Durante l’incontro con il ministro Calderone è emersa la volontà di consolidare gli strumenti come il programma GOL
Le Regioni italiane chiedono al Governo di garantire continuità al programma GOL e ai percorsi di Istruzione e Formazione Professionale, considerati strumenti fondamentali per sostenere il mercato del lavoro e accompagnare cittadini e imprese nelle trasformazioni economiche in corso. La richiesta è stata avanzata nel corso dell’incontro svoltosi presso il Ministero del Lavoro con il ministro Marina Elvira Calderone, convocato per fare il punto sui risultati raggiunti e sulle prospettive future. Al centro del confronto è emersa la necessità di non disperdere il patrimonio di competenze, investimenti e collaborazioni costruito grazie alle risorse del Piano Nazionale di Ripresa e Resilienza. Il programma GOL, infatti, ha consentito di rafforzare i servizi per l’impiego, migliorando l’accompagnamento delle persone disoccupate, dei lavoratori in transizione e di quanti necessitano di percorsi di aggiornamento professionale.
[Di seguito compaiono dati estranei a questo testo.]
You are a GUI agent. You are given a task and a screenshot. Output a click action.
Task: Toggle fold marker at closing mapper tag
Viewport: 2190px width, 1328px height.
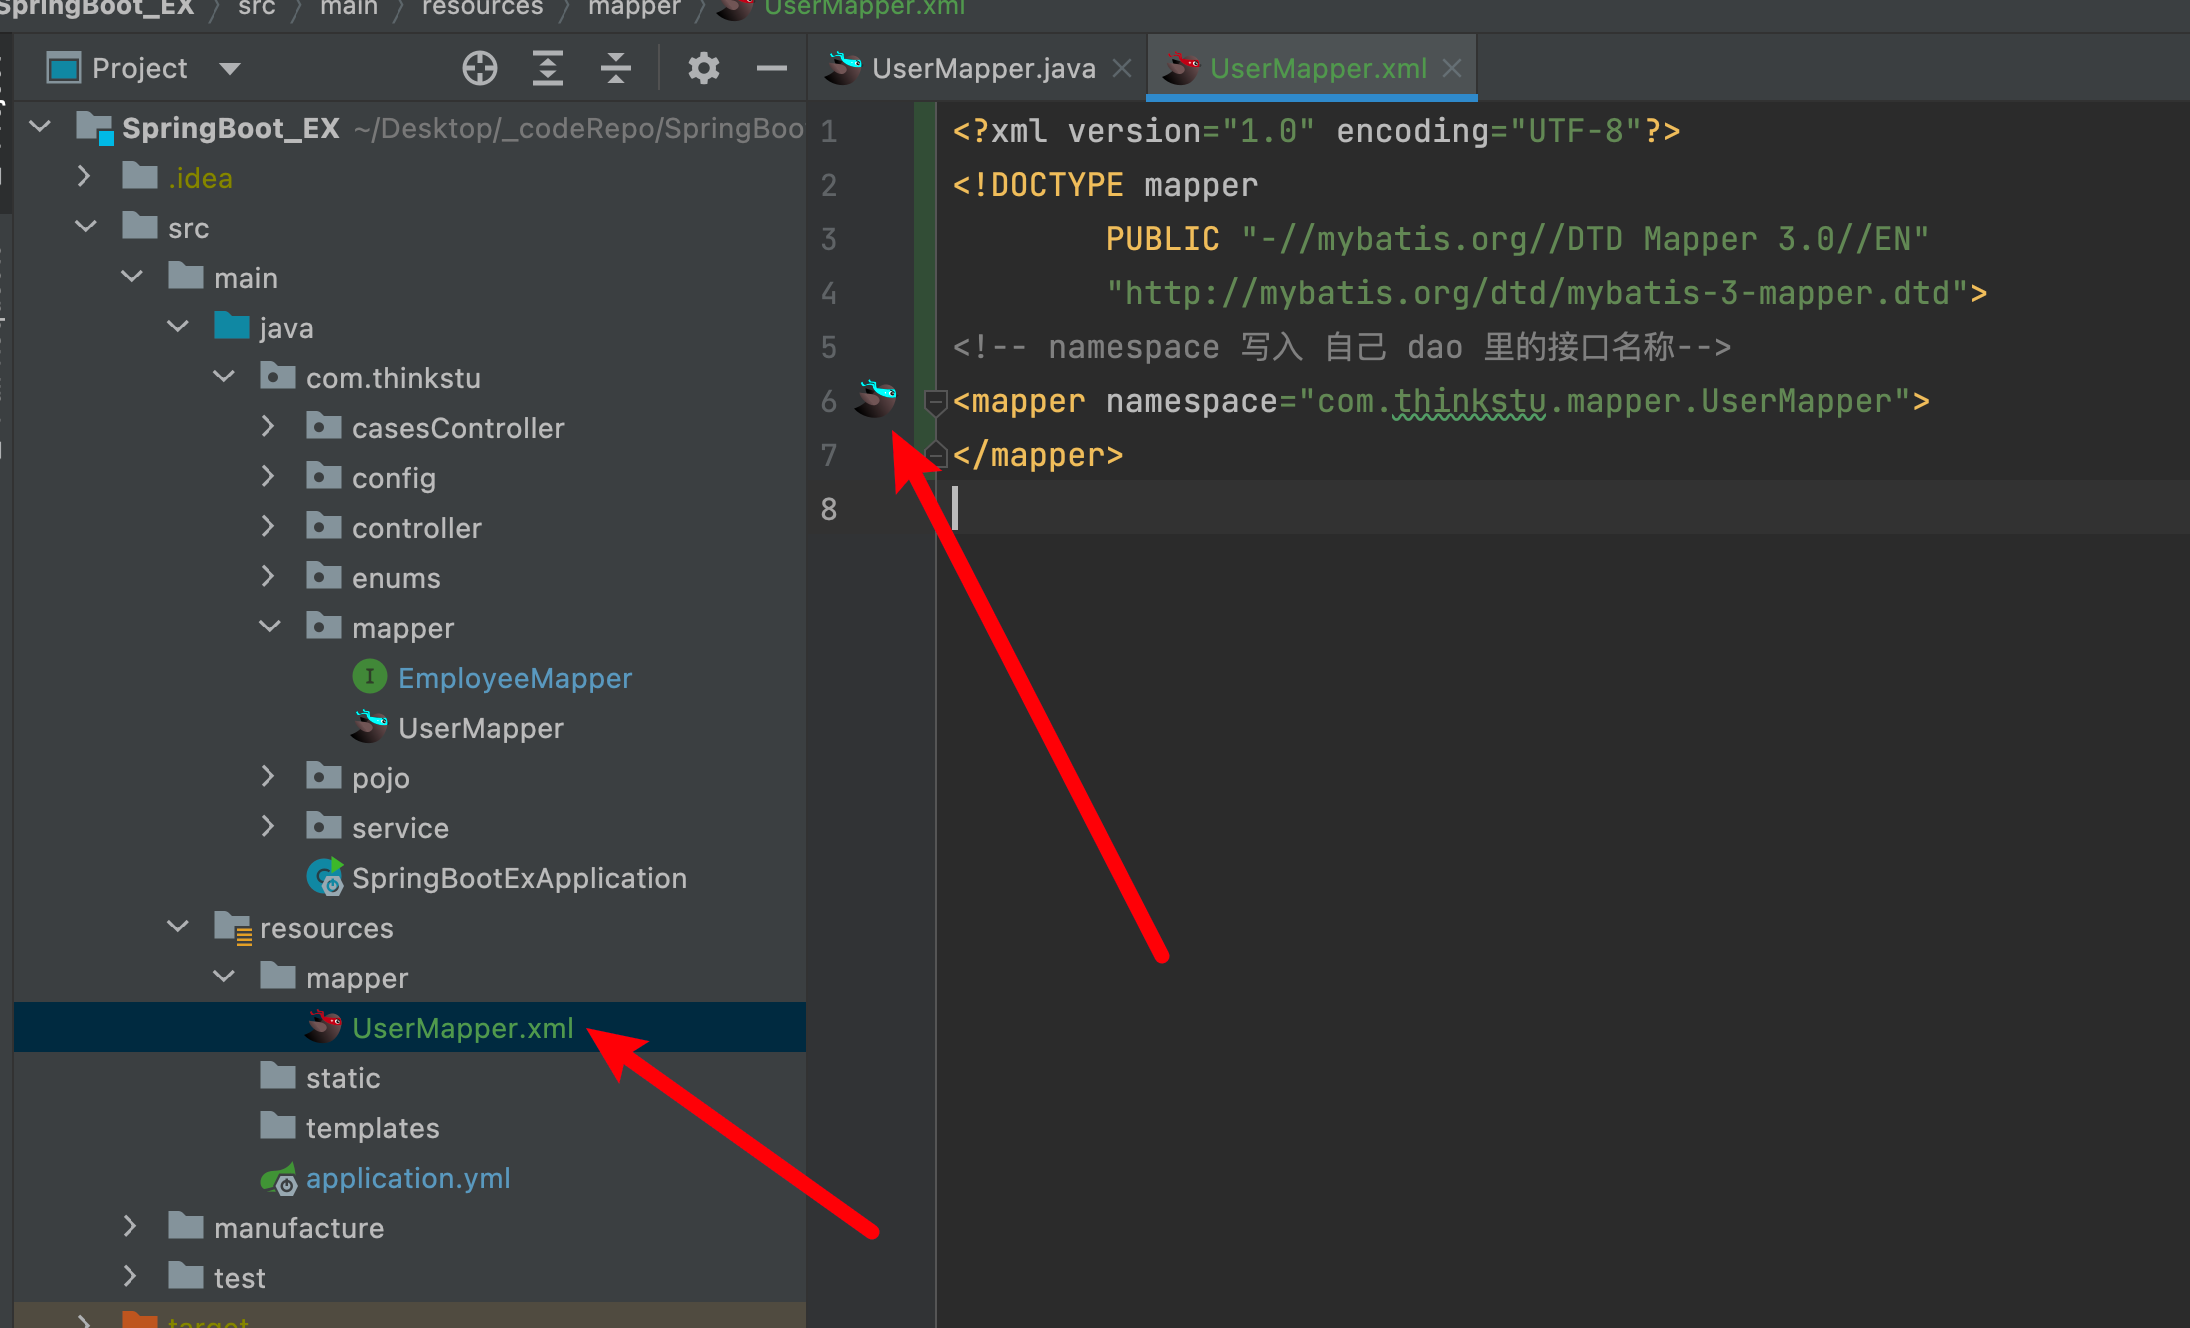point(936,454)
Formazione e occupazione al centro delle strategie
Le Regioni hanno evidenziato come la prosecuzione degli interventi rappresenti una condizione essenziale per consolidare i risultati ottenuti. I percorsi di formazione professionale hanno favorito, inoltre, l’acquisizione di competenze richieste dalle imprese, contribuendo a ridurre il divario tra domanda e offerta di lavoro. Un’attenzione particolare va ai giovani, alle donne e alle persone maggiormente esposte al rischio di esclusione occupazionale, categorie che hanno beneficiato di specifiche misure di orientamento e riqualificazione.
Una sfida per il futuro del lavoro
Il confronto istituzionale conferma la volontà di costruire politiche attive sempre più efficaci e coordinate. Le Regioni ritengono indispensabile assicurare stabilità finanziaria agli strumenti già avviati affinché i servizi possano continuare a sostenere cittadini e imprese. Una programmazione di lungo periodo consentirebbe, quindi, di rafforzare la competitività del sistema produttivo, favorire l’occupazione qualificata e accompagnare la crescita economica del Paese attraverso investimenti continui nelle competenze e nell’inclusione sociale.